DOCUMENT EXTRACT
July 7, 2014
In the Book Notes series, authors create and discuss a music playlist that relates in some way to their recently published book.
Previous contributors include Bret Easton Ellis, Kate Christensen, Kevin Brockmeier, George Pelecanos, Dana Spiotta, Amy Bloom, Aimee Bender, Myla Goldberg, Heidi Julavits, Hari Kunzru, and many others.
Joshua Kornreich impresses with his lyrical and creatively told second novel, Knotty, Knotty, Knotty.
Dawn Raffel wrote of the book:
"Joshua Kornreich has created the ultimate friction hitch with this novel of sex, death, and subverted affection. Even time is dangerously knotted, unravelable, unsoothed."
Stream a playlist of these songs at Spotify.

EXERCISE TASK
Revise the Book Notes passage, starting with "July 7, 2014" and going on through "songs at Spotify.", so that "novel" reads "work" wherever it occurs. Draw only on the Book Notes passage above.

MATERIAL SUPPLIED
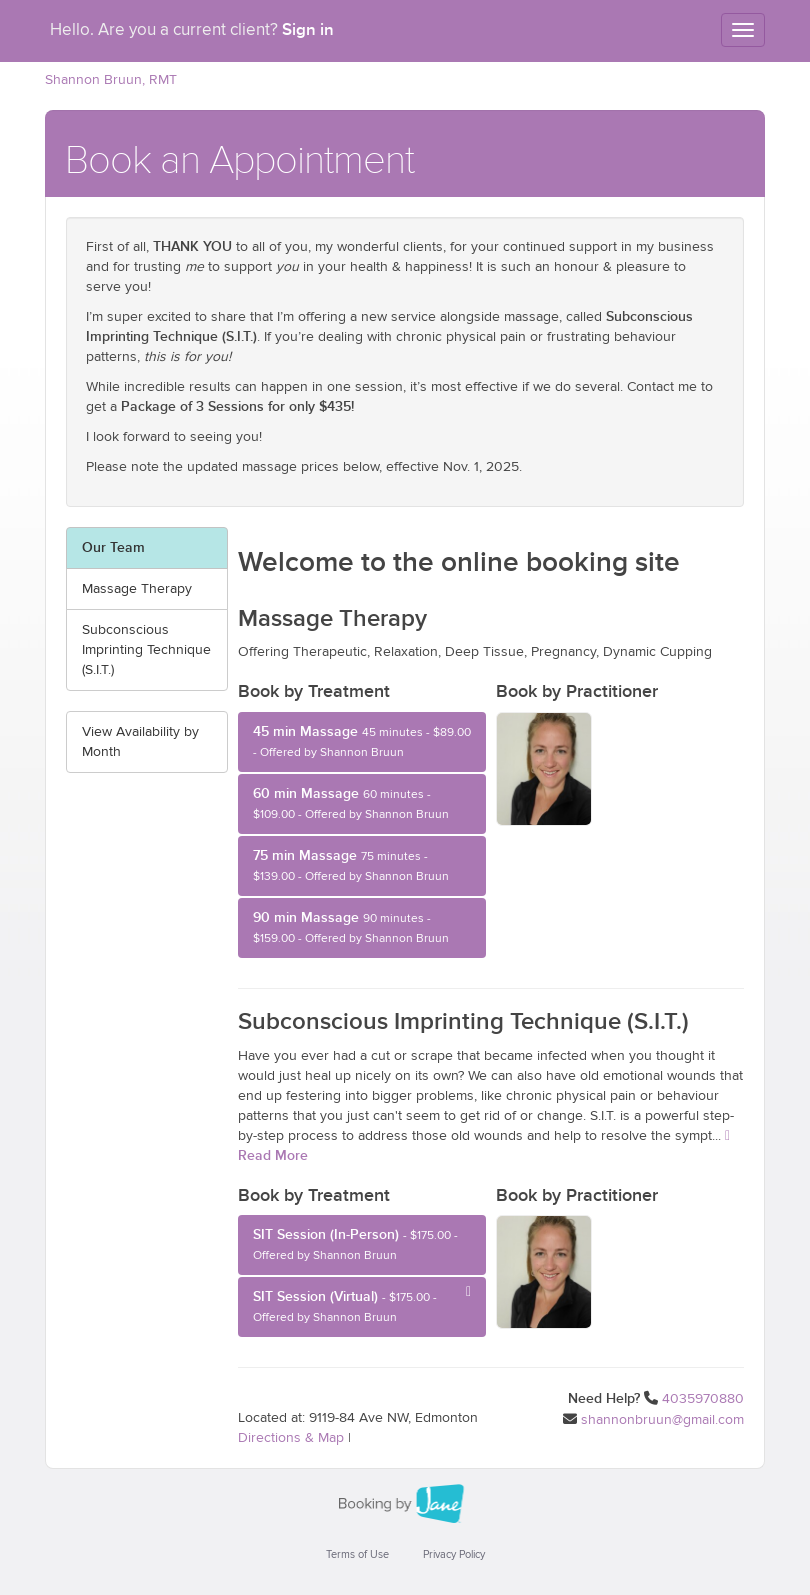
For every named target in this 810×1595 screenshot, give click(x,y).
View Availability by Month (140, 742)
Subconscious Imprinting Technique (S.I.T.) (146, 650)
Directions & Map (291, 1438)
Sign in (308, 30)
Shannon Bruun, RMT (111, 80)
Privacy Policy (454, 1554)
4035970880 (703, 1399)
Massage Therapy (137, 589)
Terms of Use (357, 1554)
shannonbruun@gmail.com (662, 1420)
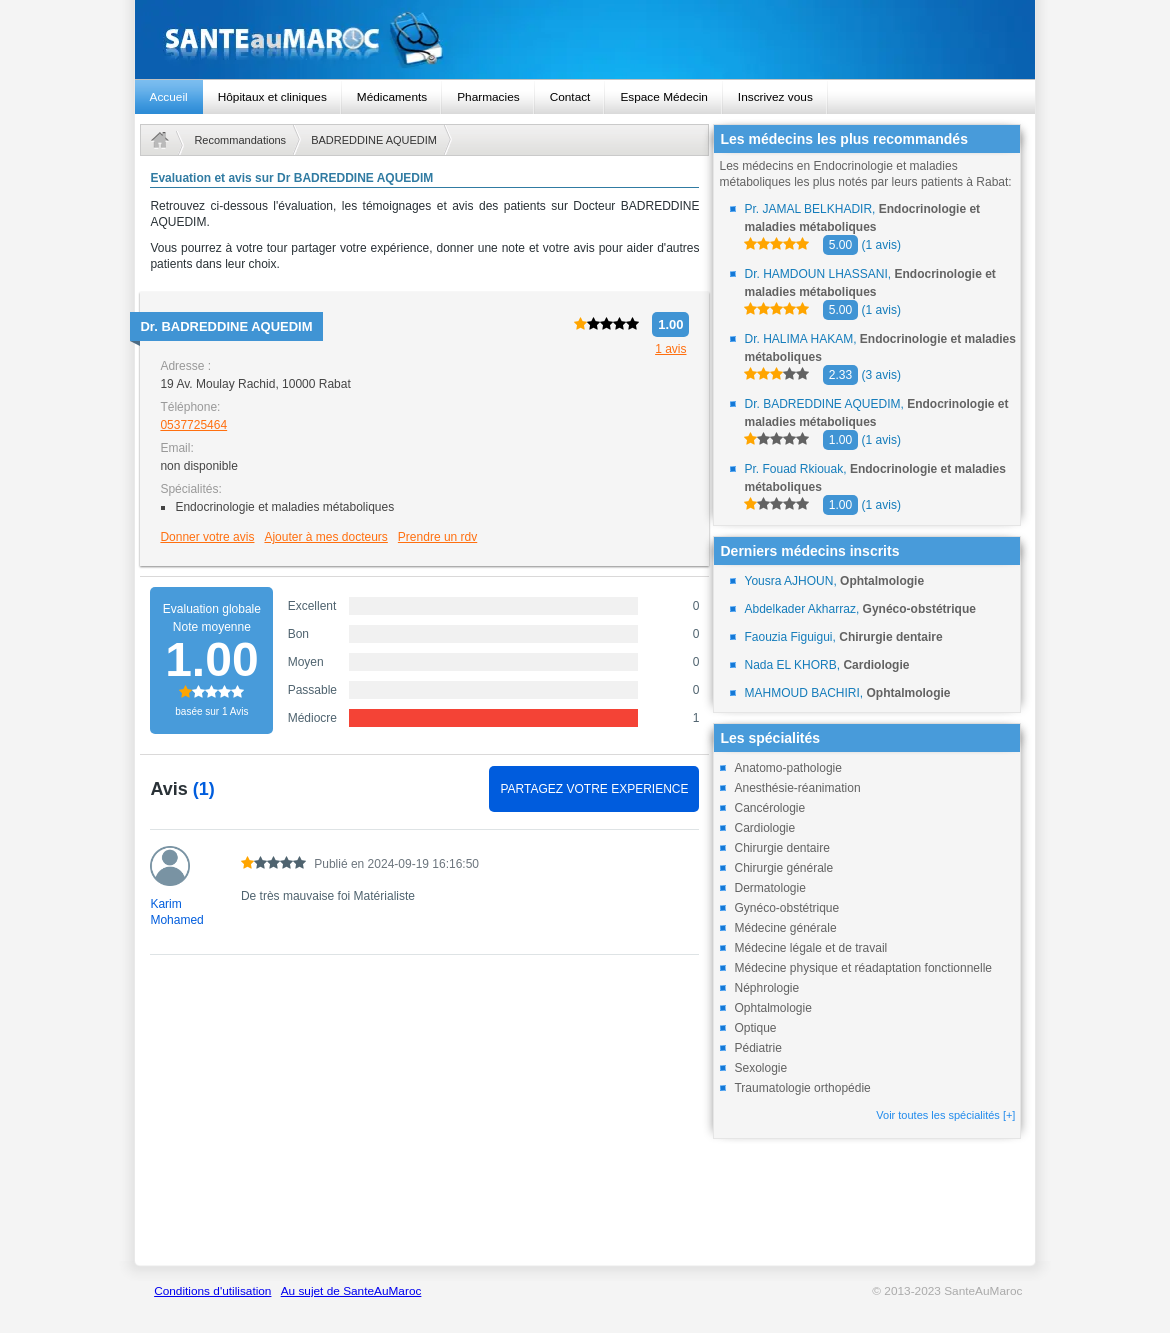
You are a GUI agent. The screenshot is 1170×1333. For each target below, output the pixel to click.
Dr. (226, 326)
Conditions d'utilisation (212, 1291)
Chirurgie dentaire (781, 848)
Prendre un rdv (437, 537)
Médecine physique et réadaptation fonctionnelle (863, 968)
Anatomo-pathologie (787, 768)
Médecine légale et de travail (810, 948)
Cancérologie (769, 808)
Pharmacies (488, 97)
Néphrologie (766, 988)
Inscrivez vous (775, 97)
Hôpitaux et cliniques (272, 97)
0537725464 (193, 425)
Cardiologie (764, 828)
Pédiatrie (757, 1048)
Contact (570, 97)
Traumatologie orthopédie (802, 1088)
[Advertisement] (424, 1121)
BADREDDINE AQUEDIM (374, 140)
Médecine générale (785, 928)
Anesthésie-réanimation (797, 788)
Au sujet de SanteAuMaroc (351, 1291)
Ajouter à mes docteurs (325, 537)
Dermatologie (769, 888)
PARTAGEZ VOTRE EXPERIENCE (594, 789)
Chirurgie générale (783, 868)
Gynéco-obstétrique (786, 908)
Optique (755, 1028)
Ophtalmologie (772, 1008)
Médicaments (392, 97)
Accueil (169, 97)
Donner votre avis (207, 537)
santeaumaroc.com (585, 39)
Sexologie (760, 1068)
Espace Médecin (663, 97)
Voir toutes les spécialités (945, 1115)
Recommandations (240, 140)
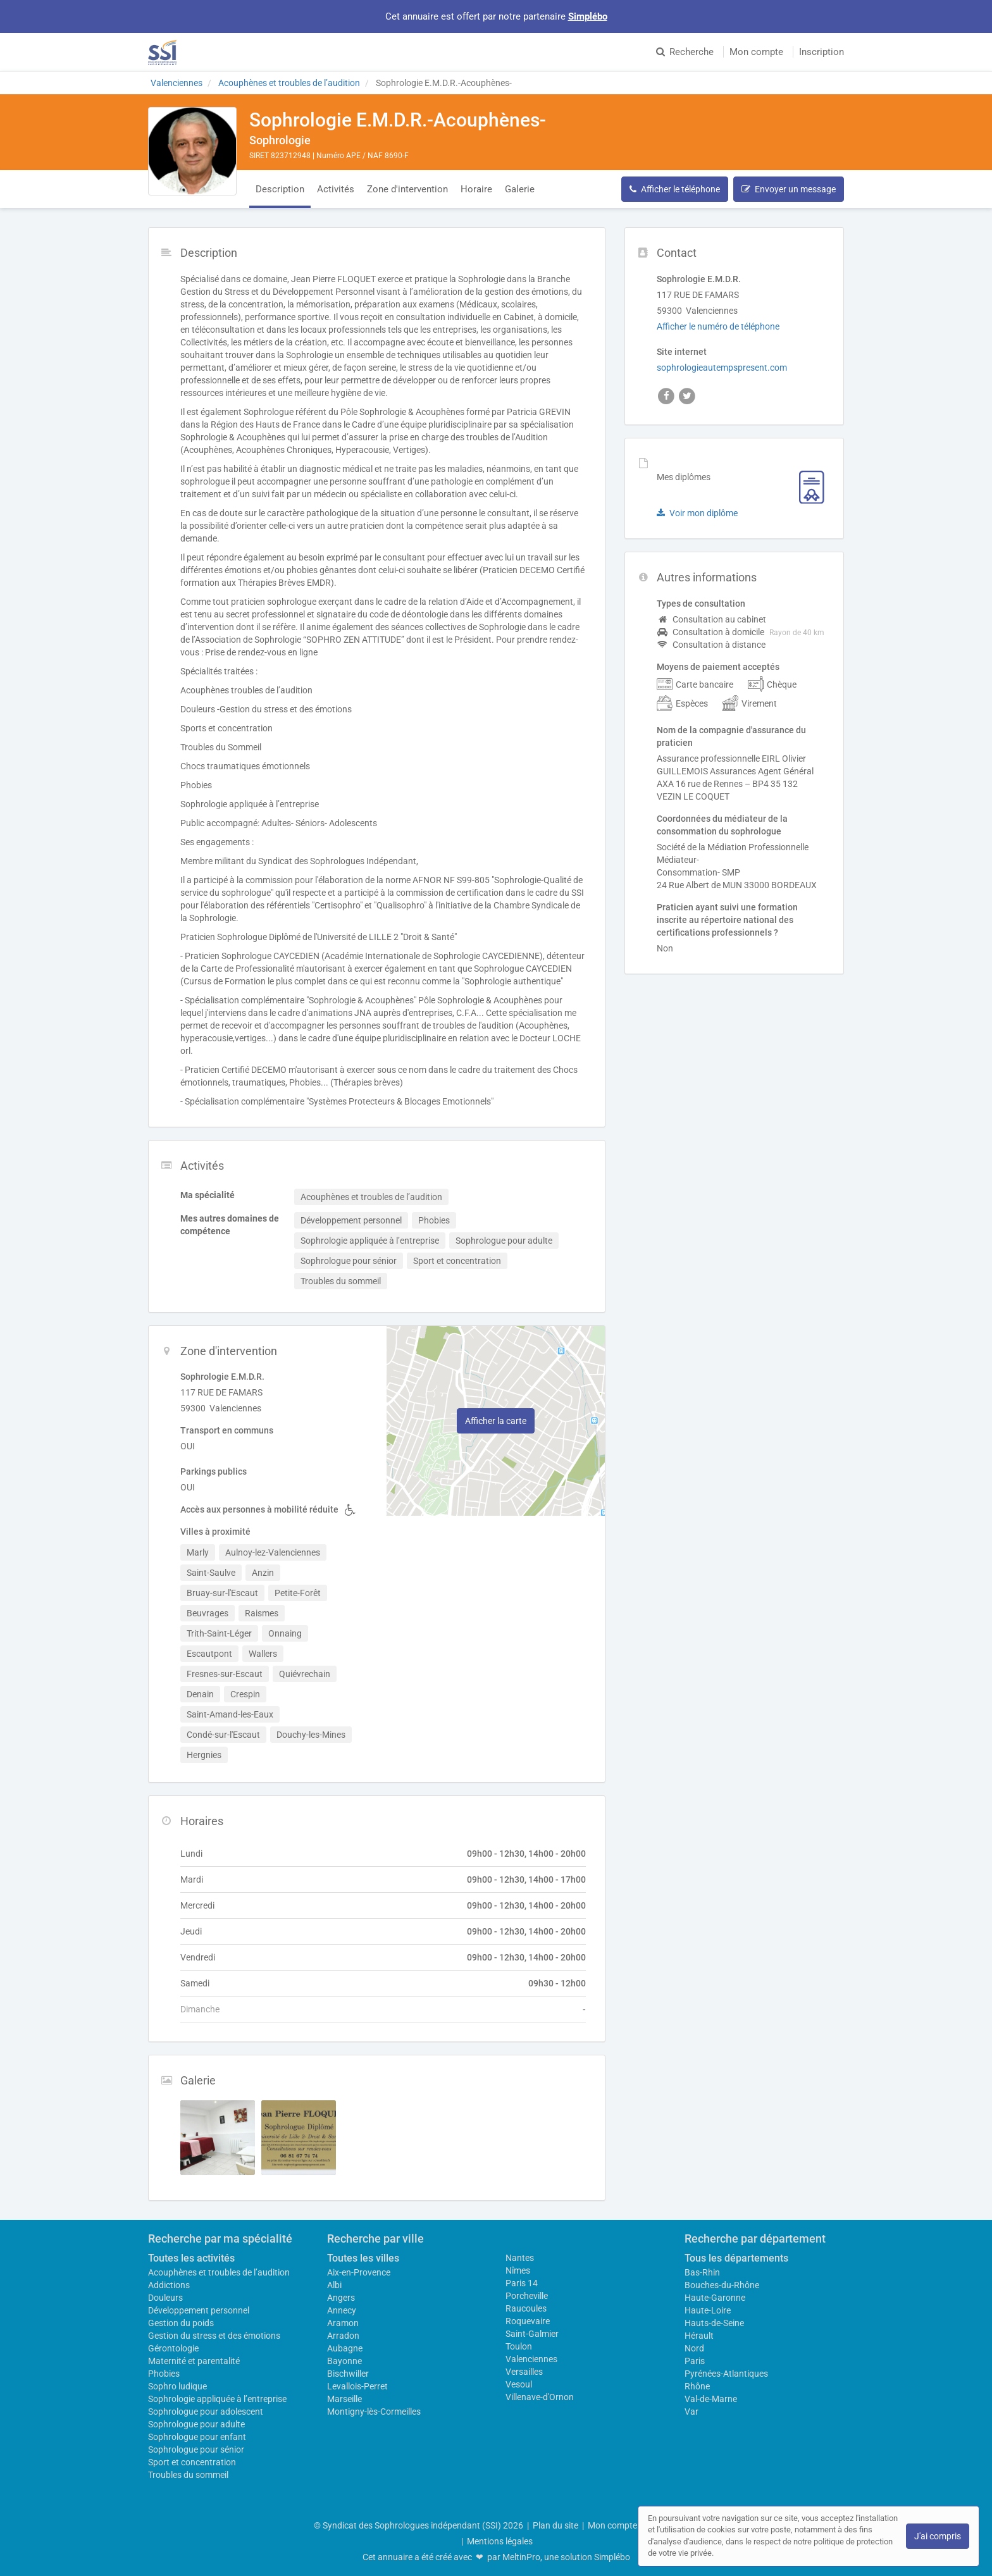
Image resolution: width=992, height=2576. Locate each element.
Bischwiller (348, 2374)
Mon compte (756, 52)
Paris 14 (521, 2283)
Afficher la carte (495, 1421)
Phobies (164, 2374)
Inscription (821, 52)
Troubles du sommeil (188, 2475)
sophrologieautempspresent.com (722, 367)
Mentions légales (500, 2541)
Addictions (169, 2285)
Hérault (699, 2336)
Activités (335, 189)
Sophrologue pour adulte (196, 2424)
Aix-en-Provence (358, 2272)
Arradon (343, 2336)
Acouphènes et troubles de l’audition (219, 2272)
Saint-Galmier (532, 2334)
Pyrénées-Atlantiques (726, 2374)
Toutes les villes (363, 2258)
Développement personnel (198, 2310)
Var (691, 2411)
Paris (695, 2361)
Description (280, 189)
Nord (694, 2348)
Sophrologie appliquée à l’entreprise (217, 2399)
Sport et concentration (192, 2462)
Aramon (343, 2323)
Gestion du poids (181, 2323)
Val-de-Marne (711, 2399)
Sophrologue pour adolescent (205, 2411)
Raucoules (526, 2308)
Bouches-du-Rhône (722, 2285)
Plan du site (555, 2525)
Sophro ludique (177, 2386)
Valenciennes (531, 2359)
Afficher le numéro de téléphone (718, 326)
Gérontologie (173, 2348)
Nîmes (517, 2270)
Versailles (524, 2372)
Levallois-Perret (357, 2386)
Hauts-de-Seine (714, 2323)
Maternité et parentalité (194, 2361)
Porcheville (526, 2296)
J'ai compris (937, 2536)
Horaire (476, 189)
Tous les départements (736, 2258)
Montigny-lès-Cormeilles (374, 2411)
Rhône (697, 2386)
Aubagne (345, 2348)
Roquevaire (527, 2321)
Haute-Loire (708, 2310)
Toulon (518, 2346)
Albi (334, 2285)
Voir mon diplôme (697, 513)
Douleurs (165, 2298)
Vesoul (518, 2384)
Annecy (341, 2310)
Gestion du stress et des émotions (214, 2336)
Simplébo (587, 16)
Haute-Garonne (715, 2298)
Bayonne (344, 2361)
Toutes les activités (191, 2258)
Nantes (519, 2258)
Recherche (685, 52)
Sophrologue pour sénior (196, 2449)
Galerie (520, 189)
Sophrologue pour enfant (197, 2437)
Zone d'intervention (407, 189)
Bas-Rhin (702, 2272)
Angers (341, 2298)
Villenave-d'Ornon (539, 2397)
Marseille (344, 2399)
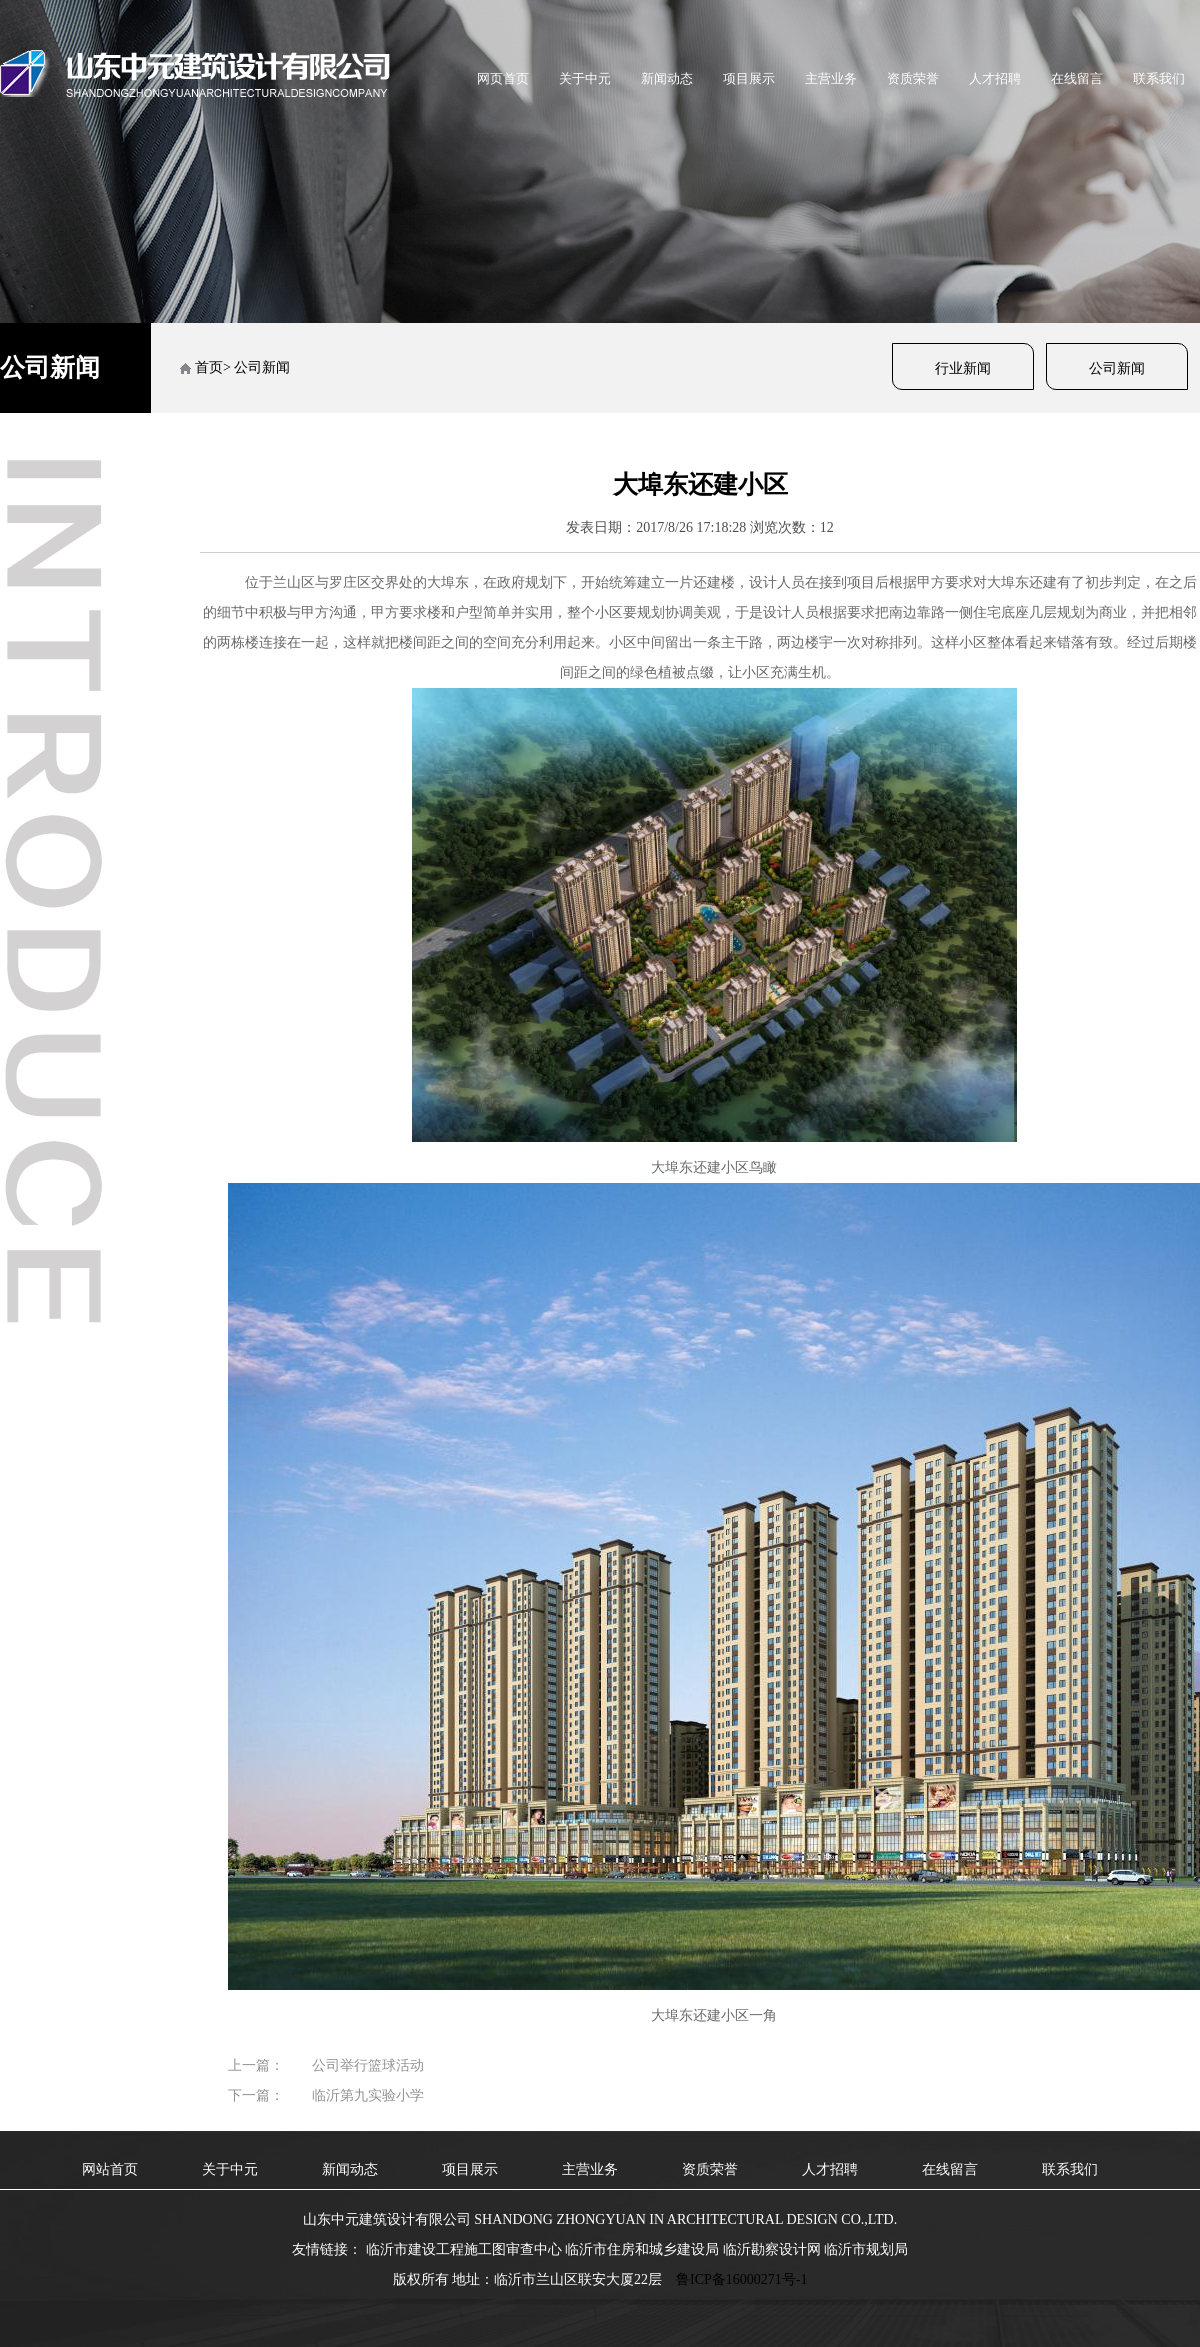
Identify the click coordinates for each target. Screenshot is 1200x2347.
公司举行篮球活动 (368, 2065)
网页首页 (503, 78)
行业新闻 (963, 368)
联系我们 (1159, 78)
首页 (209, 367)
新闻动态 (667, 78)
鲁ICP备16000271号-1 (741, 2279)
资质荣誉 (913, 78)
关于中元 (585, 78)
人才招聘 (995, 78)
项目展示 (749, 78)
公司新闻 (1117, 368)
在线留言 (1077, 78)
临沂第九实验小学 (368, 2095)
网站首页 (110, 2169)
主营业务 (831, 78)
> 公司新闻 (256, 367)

RESULT
July 7, 2014
In the Book Notes series, authors create and discuss a music playlist that relates in some way to their recently published book.
Previous contributors include Bret Easton Ellis, Kate Christensen, Kevin Brockmeier, George Pelecanos, Dana Spiotta, Amy Bloom, Aimee Bender, Myla Goldberg, Heidi Julavits, Hari Kunzru, and many others.
Joshua Kornreich impresses with his lyrical and creatively told second work, Knotty, Knotty, Knotty.
Dawn Raffel wrote of the book:
"Joshua Kornreich has created the ultimate friction hitch with this work of sex, death, and subverted affection. Even time is dangerously knotted, unravelable, unsoothed."
Stream a playlist of these songs at Spotify.